Even today — less than a week before he leaves the most powerful office in the world once and for all — I still find it hard to believe we were so blessed to have had Barack Obama for so long.

Barack and Michelle Obama dance with 106-year-old Virginia McLaurin in the Blue Room of the White House prior to a reception celebrating African American History Month in February 2016. (Official White House Photo by Pete Souza)

In recent weeks, it has become more obvious just how much we will miss him — and Michelle Obama as well, for that matter — and this has only sharpened as Trump gets closer and closer to taking his seat behind the desk that Obama has occupied with such grace and dignity for the past eight years.

It is impossible not to contrast the intelligence, wit, decency, sophistication and cool that the Obamas displayed in the White House with the crassness, bluster, bullying and egoistic buffoonery of his successor.

But to fully appreciate the magnitude of Obama’s presidency, remember that for more than two centuries, the office of President had never been held by a non-white person. That is change in itself.

(Bear in mind a significant minority of outright racists refused to accept the legitimacy of his presidency over its entire eight years and insisted he was a Muslim born overseas.)

But also also cast your mind back to the world when Obama took office at the beginning of 2009.

The United States was still entrenched in two costly and drawn-out wars with an ever-growing body count; his nation was regarded with suspicion if not outright hostility around the world; and the global economy was on the verge of collapse.

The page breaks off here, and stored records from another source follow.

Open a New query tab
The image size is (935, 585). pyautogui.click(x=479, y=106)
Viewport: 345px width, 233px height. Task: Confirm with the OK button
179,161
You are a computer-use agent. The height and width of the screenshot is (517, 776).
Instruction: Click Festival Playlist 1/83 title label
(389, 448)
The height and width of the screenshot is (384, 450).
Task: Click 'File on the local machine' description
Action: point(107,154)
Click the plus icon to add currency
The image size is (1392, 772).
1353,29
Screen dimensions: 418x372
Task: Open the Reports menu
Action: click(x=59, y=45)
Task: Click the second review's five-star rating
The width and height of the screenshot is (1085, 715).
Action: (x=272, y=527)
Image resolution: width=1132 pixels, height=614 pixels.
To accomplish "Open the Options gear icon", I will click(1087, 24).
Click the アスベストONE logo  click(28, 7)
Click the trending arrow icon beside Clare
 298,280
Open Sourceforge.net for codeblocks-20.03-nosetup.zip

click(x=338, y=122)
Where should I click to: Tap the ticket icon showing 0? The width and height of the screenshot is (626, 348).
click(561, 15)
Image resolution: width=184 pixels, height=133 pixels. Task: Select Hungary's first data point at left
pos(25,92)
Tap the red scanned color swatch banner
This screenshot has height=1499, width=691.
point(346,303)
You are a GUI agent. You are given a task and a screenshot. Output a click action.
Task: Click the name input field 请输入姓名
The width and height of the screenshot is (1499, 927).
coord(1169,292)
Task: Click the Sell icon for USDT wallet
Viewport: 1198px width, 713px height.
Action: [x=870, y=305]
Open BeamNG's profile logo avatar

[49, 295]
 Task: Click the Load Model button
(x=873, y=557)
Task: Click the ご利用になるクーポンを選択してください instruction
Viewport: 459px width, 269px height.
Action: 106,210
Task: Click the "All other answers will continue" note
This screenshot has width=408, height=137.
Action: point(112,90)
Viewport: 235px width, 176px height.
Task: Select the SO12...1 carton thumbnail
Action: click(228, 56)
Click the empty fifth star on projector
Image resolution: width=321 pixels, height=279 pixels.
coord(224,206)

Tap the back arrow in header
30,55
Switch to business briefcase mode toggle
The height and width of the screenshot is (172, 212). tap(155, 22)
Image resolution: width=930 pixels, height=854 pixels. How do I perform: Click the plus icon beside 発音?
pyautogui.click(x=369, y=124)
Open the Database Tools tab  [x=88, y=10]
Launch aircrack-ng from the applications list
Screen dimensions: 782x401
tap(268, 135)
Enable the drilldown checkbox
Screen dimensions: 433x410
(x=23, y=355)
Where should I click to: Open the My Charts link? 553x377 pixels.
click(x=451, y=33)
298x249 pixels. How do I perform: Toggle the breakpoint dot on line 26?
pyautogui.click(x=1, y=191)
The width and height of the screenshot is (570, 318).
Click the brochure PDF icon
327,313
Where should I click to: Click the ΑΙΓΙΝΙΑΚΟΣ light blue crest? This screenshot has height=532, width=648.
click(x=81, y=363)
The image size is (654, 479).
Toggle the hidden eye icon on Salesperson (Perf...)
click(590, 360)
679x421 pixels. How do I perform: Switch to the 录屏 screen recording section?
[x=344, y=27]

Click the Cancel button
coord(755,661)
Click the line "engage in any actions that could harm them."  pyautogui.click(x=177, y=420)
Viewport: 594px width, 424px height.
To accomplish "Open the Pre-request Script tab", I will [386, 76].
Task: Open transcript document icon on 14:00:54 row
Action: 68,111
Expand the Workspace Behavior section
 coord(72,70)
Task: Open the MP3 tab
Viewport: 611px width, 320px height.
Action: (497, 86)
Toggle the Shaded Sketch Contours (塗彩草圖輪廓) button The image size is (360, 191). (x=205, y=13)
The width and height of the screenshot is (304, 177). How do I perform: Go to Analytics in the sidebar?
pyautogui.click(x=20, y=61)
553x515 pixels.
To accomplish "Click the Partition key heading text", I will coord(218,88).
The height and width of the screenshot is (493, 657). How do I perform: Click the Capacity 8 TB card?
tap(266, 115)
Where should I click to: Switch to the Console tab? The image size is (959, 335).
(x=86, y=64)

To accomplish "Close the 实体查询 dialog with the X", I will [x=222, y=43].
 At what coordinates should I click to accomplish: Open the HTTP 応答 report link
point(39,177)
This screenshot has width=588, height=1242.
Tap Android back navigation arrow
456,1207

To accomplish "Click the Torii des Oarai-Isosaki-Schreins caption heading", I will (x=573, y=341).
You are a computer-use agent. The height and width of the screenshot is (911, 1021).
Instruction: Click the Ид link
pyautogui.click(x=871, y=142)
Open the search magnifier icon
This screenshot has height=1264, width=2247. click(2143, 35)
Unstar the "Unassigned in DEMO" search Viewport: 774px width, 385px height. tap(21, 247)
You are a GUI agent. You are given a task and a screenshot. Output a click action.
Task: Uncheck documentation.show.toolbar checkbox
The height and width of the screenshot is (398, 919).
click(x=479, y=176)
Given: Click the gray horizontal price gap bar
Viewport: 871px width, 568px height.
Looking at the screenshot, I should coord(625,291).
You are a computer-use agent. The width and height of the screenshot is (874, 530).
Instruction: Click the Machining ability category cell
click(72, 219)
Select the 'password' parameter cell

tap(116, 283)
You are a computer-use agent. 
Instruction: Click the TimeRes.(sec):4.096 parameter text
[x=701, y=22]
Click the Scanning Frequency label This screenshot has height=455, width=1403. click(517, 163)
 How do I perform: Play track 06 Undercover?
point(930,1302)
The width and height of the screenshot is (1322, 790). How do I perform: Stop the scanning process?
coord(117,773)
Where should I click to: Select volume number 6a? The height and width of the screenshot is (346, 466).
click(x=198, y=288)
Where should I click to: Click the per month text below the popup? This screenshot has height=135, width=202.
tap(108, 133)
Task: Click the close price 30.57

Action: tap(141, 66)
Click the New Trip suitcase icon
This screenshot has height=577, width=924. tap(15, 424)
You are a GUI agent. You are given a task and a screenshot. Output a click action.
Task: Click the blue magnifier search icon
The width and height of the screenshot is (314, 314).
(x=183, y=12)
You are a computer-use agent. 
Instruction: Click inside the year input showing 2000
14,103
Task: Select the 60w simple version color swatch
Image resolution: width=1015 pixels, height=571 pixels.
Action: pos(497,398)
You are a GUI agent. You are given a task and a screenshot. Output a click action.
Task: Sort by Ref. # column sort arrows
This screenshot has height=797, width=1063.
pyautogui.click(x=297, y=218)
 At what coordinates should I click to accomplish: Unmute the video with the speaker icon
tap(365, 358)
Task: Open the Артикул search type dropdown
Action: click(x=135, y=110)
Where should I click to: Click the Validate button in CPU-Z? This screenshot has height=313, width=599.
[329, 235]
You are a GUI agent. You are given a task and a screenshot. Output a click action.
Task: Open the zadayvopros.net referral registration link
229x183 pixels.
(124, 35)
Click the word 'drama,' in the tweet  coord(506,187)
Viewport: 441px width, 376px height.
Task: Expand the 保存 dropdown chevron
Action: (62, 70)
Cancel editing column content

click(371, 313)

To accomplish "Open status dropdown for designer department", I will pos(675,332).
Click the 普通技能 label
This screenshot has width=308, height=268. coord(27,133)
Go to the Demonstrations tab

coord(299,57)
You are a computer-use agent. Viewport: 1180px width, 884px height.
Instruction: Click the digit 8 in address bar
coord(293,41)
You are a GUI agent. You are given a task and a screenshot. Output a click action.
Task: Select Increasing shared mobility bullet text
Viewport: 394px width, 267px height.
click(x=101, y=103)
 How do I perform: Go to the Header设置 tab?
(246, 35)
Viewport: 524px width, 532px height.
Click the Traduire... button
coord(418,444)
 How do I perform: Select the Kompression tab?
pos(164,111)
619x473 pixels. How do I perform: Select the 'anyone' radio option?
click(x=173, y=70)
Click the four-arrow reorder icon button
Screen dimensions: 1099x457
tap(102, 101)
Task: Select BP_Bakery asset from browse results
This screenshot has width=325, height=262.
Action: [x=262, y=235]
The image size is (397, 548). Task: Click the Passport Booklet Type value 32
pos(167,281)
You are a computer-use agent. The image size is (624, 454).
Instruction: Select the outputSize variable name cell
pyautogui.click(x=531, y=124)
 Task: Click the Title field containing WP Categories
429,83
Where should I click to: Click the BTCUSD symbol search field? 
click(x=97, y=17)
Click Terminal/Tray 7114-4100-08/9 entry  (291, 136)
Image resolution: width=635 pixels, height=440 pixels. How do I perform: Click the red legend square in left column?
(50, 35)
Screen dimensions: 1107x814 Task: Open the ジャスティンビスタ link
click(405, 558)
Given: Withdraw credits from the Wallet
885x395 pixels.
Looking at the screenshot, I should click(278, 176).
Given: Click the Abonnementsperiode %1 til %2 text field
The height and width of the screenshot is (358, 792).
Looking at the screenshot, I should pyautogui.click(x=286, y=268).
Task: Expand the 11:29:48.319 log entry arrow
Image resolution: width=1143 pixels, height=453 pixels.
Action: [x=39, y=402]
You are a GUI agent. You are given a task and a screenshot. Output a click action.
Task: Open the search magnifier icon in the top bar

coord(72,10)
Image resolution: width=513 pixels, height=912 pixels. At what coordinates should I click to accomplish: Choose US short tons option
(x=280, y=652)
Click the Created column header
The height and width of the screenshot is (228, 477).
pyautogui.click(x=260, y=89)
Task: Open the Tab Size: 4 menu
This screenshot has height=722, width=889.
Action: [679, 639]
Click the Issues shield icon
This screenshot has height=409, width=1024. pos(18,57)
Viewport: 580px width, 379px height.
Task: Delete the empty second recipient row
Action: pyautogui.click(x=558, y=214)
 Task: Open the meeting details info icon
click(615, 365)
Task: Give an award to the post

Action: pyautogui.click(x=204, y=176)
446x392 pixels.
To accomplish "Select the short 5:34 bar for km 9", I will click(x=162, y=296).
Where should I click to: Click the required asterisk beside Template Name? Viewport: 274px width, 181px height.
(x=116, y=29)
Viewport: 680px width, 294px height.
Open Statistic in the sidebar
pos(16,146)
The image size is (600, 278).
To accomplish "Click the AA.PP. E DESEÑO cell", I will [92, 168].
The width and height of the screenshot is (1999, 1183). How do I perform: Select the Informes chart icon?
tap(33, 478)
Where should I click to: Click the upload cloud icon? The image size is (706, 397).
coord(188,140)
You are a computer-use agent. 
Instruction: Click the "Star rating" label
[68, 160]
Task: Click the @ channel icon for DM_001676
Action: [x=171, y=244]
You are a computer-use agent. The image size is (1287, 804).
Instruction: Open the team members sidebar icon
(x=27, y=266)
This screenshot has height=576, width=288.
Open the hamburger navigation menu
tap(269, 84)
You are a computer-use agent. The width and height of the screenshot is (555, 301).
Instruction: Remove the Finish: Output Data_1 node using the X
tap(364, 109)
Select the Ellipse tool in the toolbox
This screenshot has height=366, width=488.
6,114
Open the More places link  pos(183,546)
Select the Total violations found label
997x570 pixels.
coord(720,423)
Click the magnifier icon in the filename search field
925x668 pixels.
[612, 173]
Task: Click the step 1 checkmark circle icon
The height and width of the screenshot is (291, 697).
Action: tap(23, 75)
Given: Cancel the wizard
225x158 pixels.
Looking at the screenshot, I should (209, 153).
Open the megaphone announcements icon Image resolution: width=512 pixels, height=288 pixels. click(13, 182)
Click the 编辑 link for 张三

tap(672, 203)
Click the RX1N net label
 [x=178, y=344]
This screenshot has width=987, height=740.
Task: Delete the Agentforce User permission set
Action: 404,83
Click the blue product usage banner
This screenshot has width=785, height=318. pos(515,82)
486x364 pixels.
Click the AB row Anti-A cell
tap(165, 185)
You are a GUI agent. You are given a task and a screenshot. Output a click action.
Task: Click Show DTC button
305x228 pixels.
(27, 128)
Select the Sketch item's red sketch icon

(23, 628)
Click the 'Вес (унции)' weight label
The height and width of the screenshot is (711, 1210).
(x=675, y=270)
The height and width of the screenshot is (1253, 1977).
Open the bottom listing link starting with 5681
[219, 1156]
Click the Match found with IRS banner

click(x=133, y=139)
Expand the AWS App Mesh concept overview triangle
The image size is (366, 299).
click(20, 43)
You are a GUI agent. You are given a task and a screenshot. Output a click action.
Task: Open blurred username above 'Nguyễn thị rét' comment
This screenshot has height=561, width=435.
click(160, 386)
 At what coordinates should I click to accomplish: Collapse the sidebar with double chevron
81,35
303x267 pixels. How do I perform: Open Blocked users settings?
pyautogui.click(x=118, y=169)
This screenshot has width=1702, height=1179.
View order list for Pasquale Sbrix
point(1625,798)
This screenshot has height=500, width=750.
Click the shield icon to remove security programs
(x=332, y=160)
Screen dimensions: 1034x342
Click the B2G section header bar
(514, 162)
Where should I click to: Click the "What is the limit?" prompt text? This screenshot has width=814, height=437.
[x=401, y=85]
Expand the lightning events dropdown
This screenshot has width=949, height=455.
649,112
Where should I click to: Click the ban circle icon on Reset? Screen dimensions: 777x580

Most of all, during the eight years that George W. Bush held office, the stature and respect of the position of US President had fallen to a near all-time low.

Obama’s election was, for my generation, an epochal moment. I can think of none other that compares, and I guess, the only similar marker for an older generation would have been the victory of a fresh-faced John F. Kennedy in 1960.

Like JFK, Obama emerged perfectly suited to his times, thoroughly in tune with contemporary culture and values.

Given the deep scars that its history of slavery and subsequent race relations have left on the American psyche, this was a remarkable feat for the son of an African man with a strange, Muslim sounding name, married to the descendent of slaves, to take the highest office in the land.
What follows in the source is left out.